Renee Ghert-Zand is the health reporter and a feature writer for The Times of Israel.

Health officials at the announcement of the 2024 health basket recommendations. The center three are (left to right): Health Ministry Director-General Moshe Bar Siman Tov, Health Minister Uriel Busso, and health basket committee chair Prof. Dina Ben-Yehuda, February 22, 2024. (Courtesy of Health Ministry)
Health officials at the announcement of the 2024 health basket recommendations. The center three are (left to right): Health Ministry Director-General Moshe Bar Siman Tov, Health Minister Uriel Busso, and health basket committee chair Prof. Dina Ben-Yehuda, February 22, 2024. (Courtesy of Health Ministry)

A committee appointed to expand Israel’s national health basket for 2024 submitted its recommendations to Health Minister Uriel Buso on Thursday.

The committee recommended adding more than 110 medications and medical technologies to the basket at a cost of NIS 650 million ($178.5 million). These additional treatments will help 317,000 people who were previously unable to access them through the public health system.

Israel’s health basket is considered among the best and broadest in the world.

Some 40 percent of the basket’s budget for 2024 is dedicated to newly developed first-line and second-line cancer treatments.

Among the committee’s other notable recommendations are the expanded use of sophisticated, hybrid technology for blood sugar management and insulin delivery for diabetics ages 18-40, and ADHD treatments for young adults aged 18-28.

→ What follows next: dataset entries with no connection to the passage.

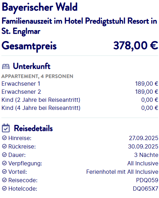The image size is (159, 198).
Task: Click the check icon next to Rückreise
Action: pos(5,146)
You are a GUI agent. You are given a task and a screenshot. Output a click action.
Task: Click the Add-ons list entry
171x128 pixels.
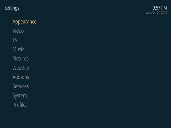tap(21, 77)
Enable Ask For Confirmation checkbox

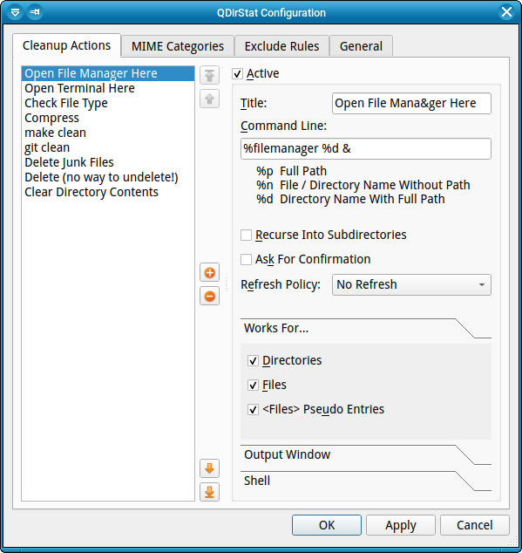[246, 259]
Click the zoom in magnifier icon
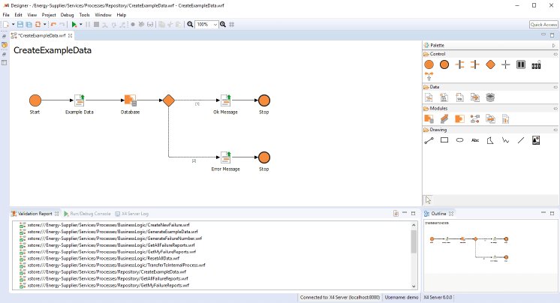 click(223, 25)
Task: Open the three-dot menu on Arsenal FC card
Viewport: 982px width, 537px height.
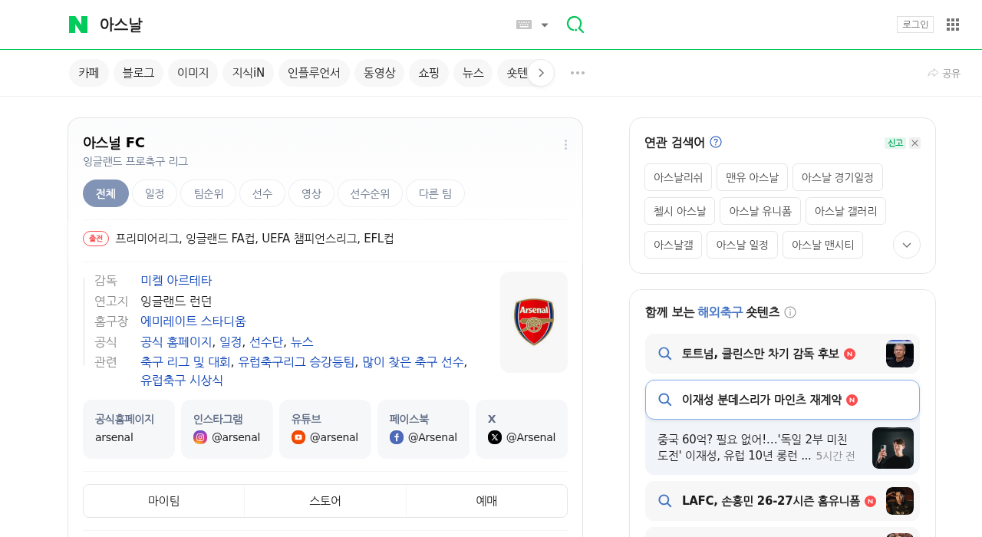Action: pyautogui.click(x=565, y=144)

The committee also recommended that a standard panel of genetic screening tests be made available to all members of the population planning on having children and for women who are already pregnant. Men will be eligible for the testing only if their female partner is found to be affected by or to carry a genetic disease. The testing will be available beginning September 1.

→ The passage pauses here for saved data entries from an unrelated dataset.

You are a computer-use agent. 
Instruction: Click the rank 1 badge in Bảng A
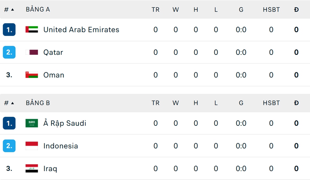9,30
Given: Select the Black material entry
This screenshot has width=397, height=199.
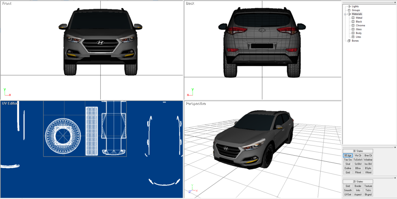Looking at the screenshot, I should (x=359, y=22).
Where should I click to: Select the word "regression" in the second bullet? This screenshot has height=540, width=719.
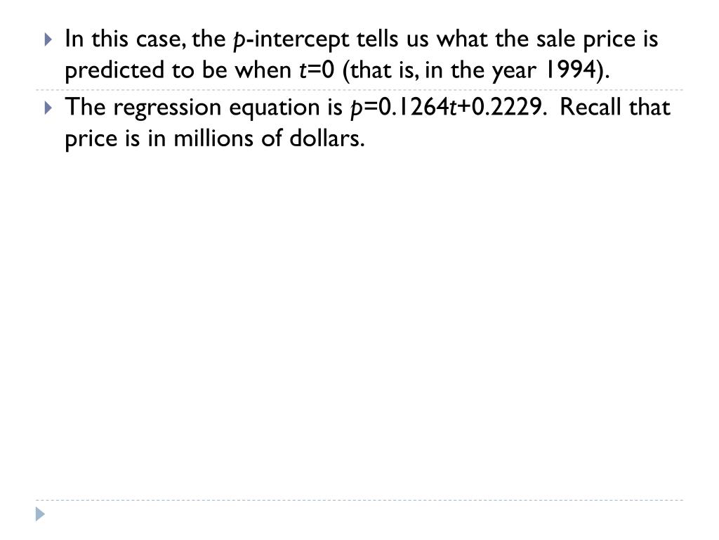[167, 109]
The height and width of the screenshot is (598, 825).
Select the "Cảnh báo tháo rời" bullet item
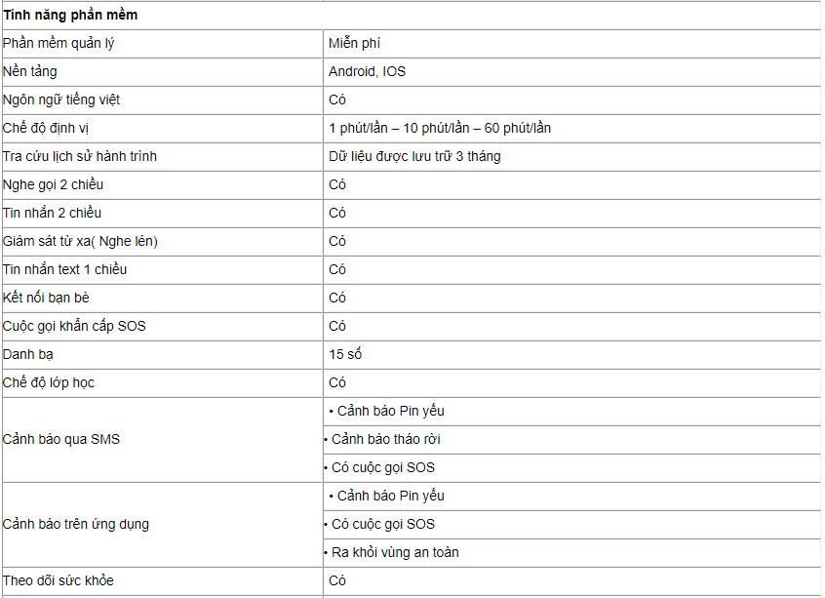386,439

Health Ministry director-general Moshe Bar Siman Tov (right) and Health Minister Uriel Busso confer at a meeting announcing the 2024 health basket recommendations, February 22, 2024. (Courtesy of Health Ministry)

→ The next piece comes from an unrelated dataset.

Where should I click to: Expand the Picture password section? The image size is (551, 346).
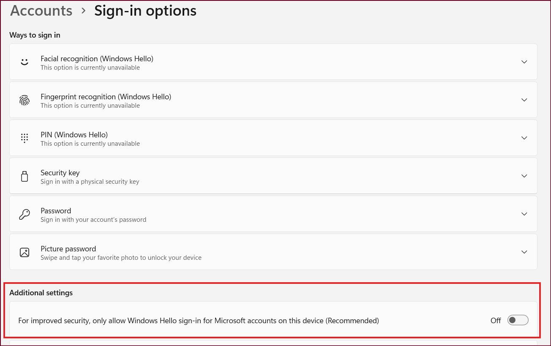tap(524, 252)
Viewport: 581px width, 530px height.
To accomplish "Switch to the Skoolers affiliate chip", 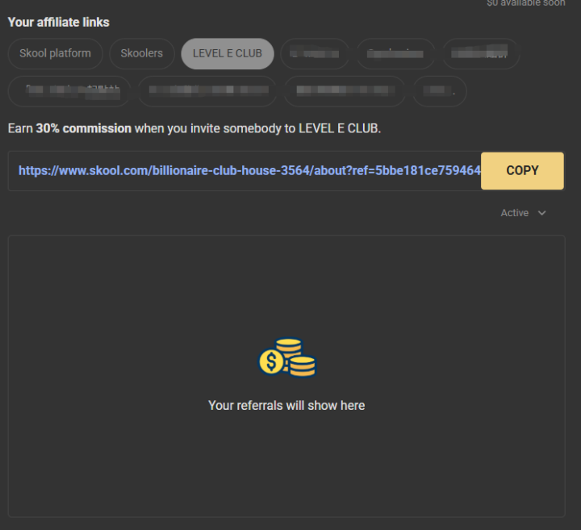I will pyautogui.click(x=141, y=54).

The age for amniocentesis eligibility for pregnant women has been lowered to 32 from 35.

This year’s basket additions are partially focused on boosting treatment options for a variety of very rare (also called “orphan”) diseases, as well as neurological diseases, including multiple sclerosis.

There was also an emphasis on adding new drugs and treatments for chronic diseases of the heart, kidneys, lungs and neurological system.

As always, members of the committee faced a challenge in making their selections. Since November, the committee has considered and deliberated over approximately 450 medications and 40 technologies costing a total of more than NIS 3 billion ($823 million).

The committee’s members come from a wide range of specialty areas in medicine and healthcare, including administration, technology, economics and public health.

Health officials at the announcement of the 2024 health basket recommendations. The center three are (left to right): Health Ministry Director-General Moshe Bar Siman-Tov, Health Minister Uriel Busso, and health basket committee chair Prof. Dina Ben-Yehuda, February 22, 2024. (Courtesy of Health Ministry)

“Despite our differences, I felt that what united us in our decision-making was our devotion to ethics and compassion,” said committee chair Prof. Dina Ben-Yehuda. “Many of the medications and technologies are aimed at disease prevention, but many are health-giving, alleviate suffering and prolong life.”

As with every year, some medical organizations and sick individuals and their families criticized the committee for not including specific drugs and medical advances.

“I also recognize that it is a sad day for the patients for whom we could not add new treatments, and I very much hope that we will be able to add those in next year’s basket,” Ben-Yehuda said.

Health Ministry Director-General Moshe Bar Siman-Tov noted that expanding the health basket during wartime is not to be taken for granted.

“In addition to taking care of the many wounded and those who need mental health support, we must continue to address the routine healthcare needs of Israelis, prevent disease and improve public health,” Bar Siman-Tov said.